FIG. 10 is a schematic of an example of an implementation of an ESP system.

FIG. 11A is a schematic of an example of an implementation of an ESP system.

FIG. 11B is a cross-sectional view of the schematic of FIG. 11A.

Like reference numbers and designations in the various drawings indicate like elements.

In a wellbore in which an ESP is implemented, a gas lock may occur when liquid and gas separate in the tubing above the ESP or inside the ESP itself. Gas locking occurs when the pump is unable to lift the fluid column in the tubing above. The net result of excessive gas at the pump intake is that the gas can potentially accumulate into a long continuous column in the pump, thereby impeding the pumps ability to generate discharge pressure. In cases in which the pump does not actually gas lock, the pump can suffer head degradation and low efficiency when high vapor-to-liquid ratios are being pumped. Thus, ESP performance is limited by the amount of free gas that could be tolerated before gas locking would occur. Such gas locking can cause a catastrophic failure of the ESP because the pump is no longer moving fluid, resulting in overheating of the ESP during normal operation. Some techniques to minimize the possibility of or avoid gas lock include separating the gas from the fluid prior to entering the pump inlet or creating gas handling pumps which can pump larger gas by volume percentages of up to 70% before pump head degradation and gas locking occurs. Another technique is to ensure that the pump intake pressure remains above the bubble point pressure of fluid being produced.

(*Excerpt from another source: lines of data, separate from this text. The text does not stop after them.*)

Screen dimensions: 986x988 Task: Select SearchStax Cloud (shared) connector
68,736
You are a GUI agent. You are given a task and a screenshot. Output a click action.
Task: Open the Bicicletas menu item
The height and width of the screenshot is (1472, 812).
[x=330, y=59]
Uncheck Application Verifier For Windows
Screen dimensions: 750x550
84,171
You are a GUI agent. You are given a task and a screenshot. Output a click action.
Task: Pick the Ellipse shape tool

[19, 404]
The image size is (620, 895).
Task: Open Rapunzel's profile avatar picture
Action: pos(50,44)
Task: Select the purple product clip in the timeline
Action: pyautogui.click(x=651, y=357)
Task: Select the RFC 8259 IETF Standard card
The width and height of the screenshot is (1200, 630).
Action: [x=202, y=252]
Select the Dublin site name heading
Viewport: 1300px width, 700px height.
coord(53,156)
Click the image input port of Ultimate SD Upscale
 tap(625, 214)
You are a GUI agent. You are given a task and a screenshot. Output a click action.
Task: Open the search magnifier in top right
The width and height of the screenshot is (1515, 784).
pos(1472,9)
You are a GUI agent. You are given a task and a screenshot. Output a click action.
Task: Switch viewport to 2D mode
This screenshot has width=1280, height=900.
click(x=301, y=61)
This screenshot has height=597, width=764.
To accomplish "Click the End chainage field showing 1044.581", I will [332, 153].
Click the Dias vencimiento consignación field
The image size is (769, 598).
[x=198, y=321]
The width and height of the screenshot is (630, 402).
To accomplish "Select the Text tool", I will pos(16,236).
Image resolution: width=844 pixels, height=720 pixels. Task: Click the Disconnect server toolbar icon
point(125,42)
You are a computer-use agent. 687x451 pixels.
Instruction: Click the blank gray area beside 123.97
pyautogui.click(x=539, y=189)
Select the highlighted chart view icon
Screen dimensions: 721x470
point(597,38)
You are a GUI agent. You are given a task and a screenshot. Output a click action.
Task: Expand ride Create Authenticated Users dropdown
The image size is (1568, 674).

This disclosure describes an ESP system encapsulated inside a shroud. Any gas will accumulate at the top of the shroud and will then be vented into the production tubing by a vent line. The vent line will enter the production tubing below the wellhead where the minimum pressure in the tubing exists compared to any other points in the tubing because of friction loss. Friction loss (or skin friction) is the loss of pressure or “head” that occurs in a tubing due to the effect of the fluid's viscosity near the surface of the tubing. The components described in this disclosure, for example, the ESP, the ESP motor, the shroud, and other components, are downhole components designed and constructed to operate in a downhole environment. That is, each component is ruggedized and constructed to operate, without failing, under the downhole environment which can include higher pressure or temperature compared to a surface of the Earth. Each component is also constructed to operate, without failing, in the presence of or upon contacting well fluids including hydrocarbons and debris, for example, subterranean zone rock or other debris, carried by the well fluids.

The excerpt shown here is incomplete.